To Reform the UN or Maintain the Status Quo?
Continued from last week
THERE is a “common” African position, all crying for permanent membership with veto powers like the other big five. But it would be disingenuous of me if I fail to say that the debate about expanding Security Council to include new permanent seats is being debated at the UN by all member states, so it’s not just Africa.
But what surprises me is that even academics, like Charles Mubita, have fallen for this. ‘Africa’s Demand for a Permanent Seat on the UN Security Council’. That’s the title of Dr Mubita’s book. Africa is demanding a permanent seat on the UNSC to enable it to effectively contribute to the peacekeeping and conflict resolutions of the UNSC, whose agenda is dominated by African issues. That is the gist of Mubita’s argument.
But how will a veto or two by an African country solve African problems? What happened to the much touted ‘African solutions to African problems’? Would an African veto have prevented the Rwandan Genocide of 1994 for example? What does this tell us about the African Union’s Peace and Security Council or SADC’s Organ on Politics, Defence and Security as keepers of peace on the continent? Charity should start at home.
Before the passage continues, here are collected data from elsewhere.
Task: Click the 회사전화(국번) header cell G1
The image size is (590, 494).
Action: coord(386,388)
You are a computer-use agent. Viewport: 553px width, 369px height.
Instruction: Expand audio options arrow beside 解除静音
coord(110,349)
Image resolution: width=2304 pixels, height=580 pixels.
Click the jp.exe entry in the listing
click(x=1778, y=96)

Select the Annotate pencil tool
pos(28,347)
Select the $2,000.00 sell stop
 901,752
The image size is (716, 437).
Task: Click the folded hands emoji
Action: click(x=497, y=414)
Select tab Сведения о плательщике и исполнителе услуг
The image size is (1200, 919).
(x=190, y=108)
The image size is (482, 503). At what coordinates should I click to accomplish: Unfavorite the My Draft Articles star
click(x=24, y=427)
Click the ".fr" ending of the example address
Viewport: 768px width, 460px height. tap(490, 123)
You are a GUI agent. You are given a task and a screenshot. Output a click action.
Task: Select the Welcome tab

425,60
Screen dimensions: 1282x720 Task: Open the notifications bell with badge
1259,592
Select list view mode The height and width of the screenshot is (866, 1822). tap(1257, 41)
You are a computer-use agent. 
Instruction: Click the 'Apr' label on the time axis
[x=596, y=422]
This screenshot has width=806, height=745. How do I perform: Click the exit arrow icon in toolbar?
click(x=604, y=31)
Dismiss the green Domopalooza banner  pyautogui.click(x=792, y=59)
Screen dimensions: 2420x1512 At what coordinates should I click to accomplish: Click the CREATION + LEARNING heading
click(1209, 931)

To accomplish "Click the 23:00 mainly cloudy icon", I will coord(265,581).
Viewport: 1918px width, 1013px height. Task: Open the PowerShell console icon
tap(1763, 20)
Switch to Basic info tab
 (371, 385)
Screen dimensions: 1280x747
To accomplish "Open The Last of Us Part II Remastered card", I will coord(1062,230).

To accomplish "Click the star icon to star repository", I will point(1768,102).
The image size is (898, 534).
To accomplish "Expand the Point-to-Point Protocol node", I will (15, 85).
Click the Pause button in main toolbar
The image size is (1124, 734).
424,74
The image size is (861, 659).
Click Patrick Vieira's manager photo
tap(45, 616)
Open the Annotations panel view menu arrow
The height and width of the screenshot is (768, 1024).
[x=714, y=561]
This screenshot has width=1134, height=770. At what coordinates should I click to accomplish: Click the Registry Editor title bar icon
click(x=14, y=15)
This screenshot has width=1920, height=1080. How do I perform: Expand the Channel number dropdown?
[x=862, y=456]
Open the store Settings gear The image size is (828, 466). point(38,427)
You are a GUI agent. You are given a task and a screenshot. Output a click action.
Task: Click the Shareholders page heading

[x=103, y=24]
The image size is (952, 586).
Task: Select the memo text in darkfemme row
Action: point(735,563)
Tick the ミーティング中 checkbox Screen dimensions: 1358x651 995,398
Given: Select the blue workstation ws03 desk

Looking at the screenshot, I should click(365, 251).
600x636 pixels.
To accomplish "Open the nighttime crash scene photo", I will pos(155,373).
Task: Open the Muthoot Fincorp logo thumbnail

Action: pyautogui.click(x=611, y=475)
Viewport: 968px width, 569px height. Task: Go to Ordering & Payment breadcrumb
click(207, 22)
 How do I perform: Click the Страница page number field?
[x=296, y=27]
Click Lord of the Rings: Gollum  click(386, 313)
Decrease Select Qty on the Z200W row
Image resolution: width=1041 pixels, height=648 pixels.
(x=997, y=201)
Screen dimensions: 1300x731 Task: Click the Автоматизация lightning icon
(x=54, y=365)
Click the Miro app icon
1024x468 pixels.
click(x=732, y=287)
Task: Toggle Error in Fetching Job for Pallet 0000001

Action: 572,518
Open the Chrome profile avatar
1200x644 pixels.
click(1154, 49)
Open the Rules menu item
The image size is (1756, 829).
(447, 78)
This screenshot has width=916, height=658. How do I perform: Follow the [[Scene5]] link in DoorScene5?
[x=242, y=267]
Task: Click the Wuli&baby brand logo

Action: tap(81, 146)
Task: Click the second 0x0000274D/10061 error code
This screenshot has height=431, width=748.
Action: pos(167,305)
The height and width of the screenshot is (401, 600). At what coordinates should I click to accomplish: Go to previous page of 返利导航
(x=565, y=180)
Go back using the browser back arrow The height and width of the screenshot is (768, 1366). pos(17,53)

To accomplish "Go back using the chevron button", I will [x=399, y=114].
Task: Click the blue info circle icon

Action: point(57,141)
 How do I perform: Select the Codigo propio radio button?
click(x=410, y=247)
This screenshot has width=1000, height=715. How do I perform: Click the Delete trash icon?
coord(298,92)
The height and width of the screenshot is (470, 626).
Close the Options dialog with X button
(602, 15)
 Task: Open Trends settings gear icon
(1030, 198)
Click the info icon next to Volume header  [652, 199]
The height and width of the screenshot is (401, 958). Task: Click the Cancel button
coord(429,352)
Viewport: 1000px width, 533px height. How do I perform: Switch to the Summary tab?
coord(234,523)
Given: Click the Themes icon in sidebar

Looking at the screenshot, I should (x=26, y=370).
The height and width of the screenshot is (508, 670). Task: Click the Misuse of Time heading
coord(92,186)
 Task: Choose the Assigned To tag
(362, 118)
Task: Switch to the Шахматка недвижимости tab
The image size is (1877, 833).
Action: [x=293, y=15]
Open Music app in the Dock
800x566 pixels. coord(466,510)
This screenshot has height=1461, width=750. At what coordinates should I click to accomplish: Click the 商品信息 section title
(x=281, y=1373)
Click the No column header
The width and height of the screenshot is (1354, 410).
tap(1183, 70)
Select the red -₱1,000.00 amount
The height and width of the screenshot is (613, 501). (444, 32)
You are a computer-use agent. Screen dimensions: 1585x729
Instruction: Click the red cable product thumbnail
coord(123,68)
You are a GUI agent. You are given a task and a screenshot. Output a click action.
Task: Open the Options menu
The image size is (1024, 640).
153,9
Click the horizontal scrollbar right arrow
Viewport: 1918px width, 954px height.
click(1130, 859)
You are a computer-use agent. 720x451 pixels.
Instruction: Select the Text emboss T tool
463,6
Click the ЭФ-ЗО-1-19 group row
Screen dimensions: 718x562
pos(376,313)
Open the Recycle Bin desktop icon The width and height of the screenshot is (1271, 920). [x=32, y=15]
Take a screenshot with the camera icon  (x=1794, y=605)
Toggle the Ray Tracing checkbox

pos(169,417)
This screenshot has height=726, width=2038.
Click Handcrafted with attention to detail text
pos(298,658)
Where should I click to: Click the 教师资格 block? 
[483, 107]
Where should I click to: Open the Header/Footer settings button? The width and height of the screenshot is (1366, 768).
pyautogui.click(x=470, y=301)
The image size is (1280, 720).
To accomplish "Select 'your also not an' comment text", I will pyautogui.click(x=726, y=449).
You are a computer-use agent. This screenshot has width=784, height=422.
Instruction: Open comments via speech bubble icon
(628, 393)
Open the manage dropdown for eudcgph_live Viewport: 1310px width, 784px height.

Quo vadis the UNSC reform agenda?
We all agree that the veto makes the Council “dysfunctional, unaccountable and undemocratic”. The veto is a violation of foundational principles of the UN, namely the sovereign equality of states. Nowadays, the principles of sovereignty, equality and non-interference are openly disregarded by the Council and the organ is rife with unilateralism. The only way to achieve reform is to pursue consensus based solutions.
Yes, you can expand the UNSC, but without a veto in place. Because with or without a veto in place, the three super-powers – USA, Russia and China – can actually take unilateral decisions on their own. Russia’s annexation of Crimea and bombing of Syria, the US’s total destruction of Iraq, Syria, Afghanistan, and involvement in the Yemen war, as well as China saying it would annex Taiwan – even by military force if necessary. Internationalism, multilateralism and the multilateral institutions are facing serious threats.
September is around the corner for the annual UN General Assembly indaba. I urge our President to sing a different song this time, not the veto one which will never reform this world body. Envoi: short of abolishing the veto we cannot talk of reform.
Alexactus T. Kaure is a freelance writer and social critic. He is the author of ‘Angola, From Socialism to Liberal Reforms’, published by SAPES Books, 1999.